3 Voir par exemple “Why central bank balance sheets matter”, BIS, https://www.bis.org/publ/bppdf/bispap66b.pdf
Voici ce que donne la comparaison taux directeurs/taille du bilan pour les pays du G10 (données de mars 2019) :
Dans ces conditions :
- Avec des taux négatifs et une taille de bilan très élevée (respectivement 117 et 102% du PIB), la SNB et la BoJ semblent avoir relativement peu de marges de manoeuvre pour faire face à une éventuelle récession ou pour lutter contre une éventuelle forte appréciation du franc suisse et du yen (ces deux devises sont généralement considérées comme des « valeurs refuge »).

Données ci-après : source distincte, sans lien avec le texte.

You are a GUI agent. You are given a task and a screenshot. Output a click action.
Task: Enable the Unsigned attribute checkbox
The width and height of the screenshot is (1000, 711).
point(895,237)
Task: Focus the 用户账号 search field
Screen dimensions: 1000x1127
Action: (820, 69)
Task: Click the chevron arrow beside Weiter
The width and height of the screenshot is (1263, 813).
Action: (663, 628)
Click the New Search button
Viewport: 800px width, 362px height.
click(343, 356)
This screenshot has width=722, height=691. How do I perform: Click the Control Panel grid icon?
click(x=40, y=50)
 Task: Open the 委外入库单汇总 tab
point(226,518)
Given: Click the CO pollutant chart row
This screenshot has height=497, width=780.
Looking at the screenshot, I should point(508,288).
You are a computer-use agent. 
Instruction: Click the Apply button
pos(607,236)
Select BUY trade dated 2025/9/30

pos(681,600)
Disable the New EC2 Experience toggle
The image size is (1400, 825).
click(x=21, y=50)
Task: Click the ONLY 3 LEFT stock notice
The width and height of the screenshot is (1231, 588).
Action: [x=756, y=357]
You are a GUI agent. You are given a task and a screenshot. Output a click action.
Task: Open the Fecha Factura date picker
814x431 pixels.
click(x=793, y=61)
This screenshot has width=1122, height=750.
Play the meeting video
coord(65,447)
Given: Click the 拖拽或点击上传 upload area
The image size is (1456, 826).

- La Fed est la banque centrale du G10 avec les taux directeurs les plus élevés et son bilan n’est pas si élevé lorsqu’on le considère en % du PIB (19% du PIB) et apparaît comme la banque centrale développée avec le plus de marges de manoeuvre pour faire face à la prochaine récession.
- Les RBA, RBNZ et BoC se trouvent dans une situation intermédiaire avec des taux à 1,50/1,75% et un bilan très petit par rapport à l’économie (9%, 9% et 5% du PIB respectivement). Le potentiel en termes de QE/éventuels prêts aux banques est très important pour ces banques centrales est donc très important. Pour ces trois pays, l’évolution du marché immobilier est menaçante…
- La BCE apparaît comme l’une des banques centrales disposant des marges de manoeuvre les plus restreintes… car ses taux d’intérêt sont déjà très négatifs et que la taille du bilan est déjà relativement importante (en plus des limites auto-imposées de détention émetteur).
- Les bilans de la Norges Bank et de la Riksbank sont de taille limitée. Mais il faut prendre en compte ici que la dette publique est elle-même très faible et que le potentiel de QE est donc limité…
Au final, la Fed apparaît comme la banque centrale des pays développés qui dispose des plus grandes marges de manoeuvre pour la prochaine récession alors que la Banque du Japon, la Banque Nationale de Suisse et dans une moins mesure la Banque Centrale Européenne en auront beaucoup moins.
Cela devrait se traduire par une appréciation du yen, du franc suisse et de l’euro par rapport au dollar. Notons que sur la période allant de 2007 à septembre 2008, la baisse plus marqué des taux américains par rapport à ces équivalents des pays du G10 avait contribué à une dépréciation globale du dollar.